Milwaukee without Marques Johnson has not been the shattering experience many had believed and, despite a number of injuries, the Bucks have overcome the loss of their best player to settle into their customary spot on top of the NBA Central Division standings.

When Johnson demanded a renegotiated contract worth $6.5 million for the next five seasons, the Bucks stopped.

Jim Fitzgerald, the club president, has said the demand is out of line, considering the Bucks' seating capacity of 11,052 in Milwaukee Arena.

Coach Don Nelson, who also serves as director of player personnel, says that he won't trade his all-star forward, and that Johnson's only alternative if he doesn't accept a lesser offer is to stay in Los Angeles and count sunsets.

Despite the absence of Johnson, the Bucks have won six of eight games. They will attempt to repeat a 98-90 victory over Washington 13 days ago in Milwaukee when they play the improving Bullets at Capital Centre tonight at 8:05 (WTOP-1500).

Nelson has learned to live without Johnson, but will have to shuffle his lineup again to compensate for the Bucks' latest injuries.

Bobby Dandridge, let go by the Bullets this summer after four seasons, will get his first starting assignment because Junior Bridgeman resprained a lateral ligament in his right knee against Cleveland Sunday night. He was placed on the injured list yesterday.

Playing sporadically in six games, Dandridge, 34, is averaging 4.8 points per game. While waiting for someone to offer him a contract, he missed the entire exhibition season and says he won't be in top physical condition until Dec. 1.
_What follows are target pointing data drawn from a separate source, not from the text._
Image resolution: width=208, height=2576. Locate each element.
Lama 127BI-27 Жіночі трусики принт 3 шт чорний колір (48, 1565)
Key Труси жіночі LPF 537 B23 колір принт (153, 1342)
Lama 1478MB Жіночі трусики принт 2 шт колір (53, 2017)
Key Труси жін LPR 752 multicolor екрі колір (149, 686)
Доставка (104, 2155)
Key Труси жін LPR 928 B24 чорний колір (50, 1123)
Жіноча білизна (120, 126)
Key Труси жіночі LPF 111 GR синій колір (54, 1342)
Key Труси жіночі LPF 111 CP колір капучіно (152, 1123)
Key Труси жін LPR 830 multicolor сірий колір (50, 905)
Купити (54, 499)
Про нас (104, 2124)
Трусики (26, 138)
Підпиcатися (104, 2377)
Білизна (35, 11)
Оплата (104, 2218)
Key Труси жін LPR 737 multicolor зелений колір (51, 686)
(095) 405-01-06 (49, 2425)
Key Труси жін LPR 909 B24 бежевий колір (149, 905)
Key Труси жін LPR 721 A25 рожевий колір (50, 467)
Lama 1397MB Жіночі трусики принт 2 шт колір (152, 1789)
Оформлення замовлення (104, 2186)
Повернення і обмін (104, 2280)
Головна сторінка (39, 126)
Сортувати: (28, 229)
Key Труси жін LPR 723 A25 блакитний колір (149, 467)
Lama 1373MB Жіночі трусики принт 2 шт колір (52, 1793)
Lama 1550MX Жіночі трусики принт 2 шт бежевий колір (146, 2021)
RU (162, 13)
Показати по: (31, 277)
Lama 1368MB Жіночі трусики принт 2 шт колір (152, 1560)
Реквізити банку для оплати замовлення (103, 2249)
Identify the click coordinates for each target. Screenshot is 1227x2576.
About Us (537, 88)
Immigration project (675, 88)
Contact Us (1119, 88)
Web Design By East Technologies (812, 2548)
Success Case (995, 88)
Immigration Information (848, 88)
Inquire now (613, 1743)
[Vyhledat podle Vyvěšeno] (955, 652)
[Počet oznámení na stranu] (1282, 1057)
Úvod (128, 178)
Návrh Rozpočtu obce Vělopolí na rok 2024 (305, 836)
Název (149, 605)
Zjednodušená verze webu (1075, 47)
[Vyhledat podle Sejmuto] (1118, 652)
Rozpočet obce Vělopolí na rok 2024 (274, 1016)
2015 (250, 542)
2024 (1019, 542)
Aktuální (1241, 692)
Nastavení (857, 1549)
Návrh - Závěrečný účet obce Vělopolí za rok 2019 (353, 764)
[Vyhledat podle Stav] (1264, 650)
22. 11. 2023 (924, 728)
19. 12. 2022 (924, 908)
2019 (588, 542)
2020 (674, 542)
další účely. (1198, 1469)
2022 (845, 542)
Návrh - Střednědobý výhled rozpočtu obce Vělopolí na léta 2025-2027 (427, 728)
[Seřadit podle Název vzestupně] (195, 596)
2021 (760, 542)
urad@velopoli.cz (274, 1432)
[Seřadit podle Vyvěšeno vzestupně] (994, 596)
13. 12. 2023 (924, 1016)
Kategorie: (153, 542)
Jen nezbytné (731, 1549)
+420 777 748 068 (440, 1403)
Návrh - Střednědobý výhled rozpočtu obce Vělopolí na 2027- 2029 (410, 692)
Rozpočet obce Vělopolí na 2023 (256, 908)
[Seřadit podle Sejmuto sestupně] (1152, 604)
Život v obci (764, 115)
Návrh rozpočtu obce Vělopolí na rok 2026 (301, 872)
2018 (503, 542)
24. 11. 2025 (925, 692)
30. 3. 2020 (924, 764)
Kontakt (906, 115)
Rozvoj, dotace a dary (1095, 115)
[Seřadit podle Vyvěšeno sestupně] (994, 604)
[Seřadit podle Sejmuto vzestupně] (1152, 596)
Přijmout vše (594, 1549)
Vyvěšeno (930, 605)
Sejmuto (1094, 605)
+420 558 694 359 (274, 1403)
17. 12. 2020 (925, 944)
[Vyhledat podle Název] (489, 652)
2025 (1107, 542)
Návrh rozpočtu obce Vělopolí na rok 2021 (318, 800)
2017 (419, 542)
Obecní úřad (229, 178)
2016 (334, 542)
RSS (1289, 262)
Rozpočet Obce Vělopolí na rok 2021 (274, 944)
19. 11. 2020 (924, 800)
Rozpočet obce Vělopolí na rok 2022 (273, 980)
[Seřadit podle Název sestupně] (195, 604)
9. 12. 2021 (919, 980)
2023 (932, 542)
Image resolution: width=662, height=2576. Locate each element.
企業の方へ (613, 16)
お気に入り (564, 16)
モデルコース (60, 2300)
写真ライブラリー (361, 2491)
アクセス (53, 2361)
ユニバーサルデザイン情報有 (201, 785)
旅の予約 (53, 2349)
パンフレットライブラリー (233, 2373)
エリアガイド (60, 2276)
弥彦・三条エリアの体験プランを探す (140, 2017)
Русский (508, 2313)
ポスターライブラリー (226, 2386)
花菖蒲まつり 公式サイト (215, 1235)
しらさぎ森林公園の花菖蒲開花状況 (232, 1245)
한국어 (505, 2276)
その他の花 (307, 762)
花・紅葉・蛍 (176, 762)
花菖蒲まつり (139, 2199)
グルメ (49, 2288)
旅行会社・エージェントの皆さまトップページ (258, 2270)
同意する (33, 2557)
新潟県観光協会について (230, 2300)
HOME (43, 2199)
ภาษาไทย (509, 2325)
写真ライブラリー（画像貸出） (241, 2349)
In another effort to strengthen Johnson's quick forward spot, the Bucks signed free agent Scott May yesterday. He was released by Chicago Oct. 27 after playing in seven preseason games. In five injury-filled seasons with the Bulls, May, a former Indiana University star, averaged 14 points a game.

Brian Winters, Milwaukee's top scorer with a 19.4 average, has missed the last three games with a pulled groin muscle and is questionable for tonight's game. He will test the injury during warmups.

With Dandridge joining Bob Lanier and Mickey Johnson on the front line, Sidney Moncrief (19.0 points per game) will play in Winters' spot alongside Quinn Buckner in the back court.

"We're still going to be a good team without Marques," said Nelson. "Sure, we'll miss him. He's a great player, but we can still win the division once we get everyone else healthy.

"I've told Mr. Fitzgerald that I want Marques if at all possible. I'm not going to trade him because I can't possibly get another small forward as good as him and nobody will give up a power forward of equal value."

"I'm just preparing myself the best I can," the coach said when asked about the signings of Dandridge and May. "I don't want to get into the same situation that Seattle did last year. They kept waiting for Gus (Williams) to come back and never went out and got a replacement for him. And they finished last.

"We're going to be prepared if Marques doesn't come back. The last thing I want is an excuse if we don't win."

Johnson was the team leader last season in scoring (20.3), rebounding (6.8), field goal percentage (.552) and minutes played (33.4).

Although the former UCLA all-America has his father screening all calls to his Los Angeles home, he called the Milwaukee Journal last Thursday and reiterated his stand that if the situation is not resolved to his satisfaction, he will sit out the entire season.

"Marques wants the glitter of L.A. on one hand, but on the other, he wants to be left alone," said Lanier, who is trying to nurse his aching knees through one more season in pursuit of his first championship.

After being the third player selected in the 1977 draft, Johnson signed a six-year contract with escalating salaries that don't approach what average players now are making. He stayed away from training camp in 1979, insisting the Bucks renegotiate his contract after he averaged 25.6 points per game.

Fitzgerald said he would renegotiate before this season and has offered a considerable raise. It is far short of Johnson's demands, however, and although there has been almost daily contact the past two weeks, nothing has been resolved.

Johnson fired his agent in August and is being represented by Willie Naulls, a former UCLA star who played 11 years in the NBA and now is a successful real estate broker. But even if Johnson doesn't play this season, he still will have one more year on his current contract with the Bucks.

"As far as I know, Marques hasn't talked to any of the players," said Winters.

"None of us knows what he's going to do, but it doesn't make much sense to sit out a whole season. His contract runs through next year and he certainly won't sit out two years."

Buckner, who directs the Bucks' offense, says he hasn't changed anything this season: "We just play with whoever is on the court. I try to get the ball to the hot shooter. I guess without Marques, I distribute the ball a little more evenly."

Moncrief took over as the starting guard last season when Winters was injured and averaged 14 points a game in the playoffs. He opened the season at Johnson's spot and scored 19 points a game before shifting to the back court when Winters was hurt.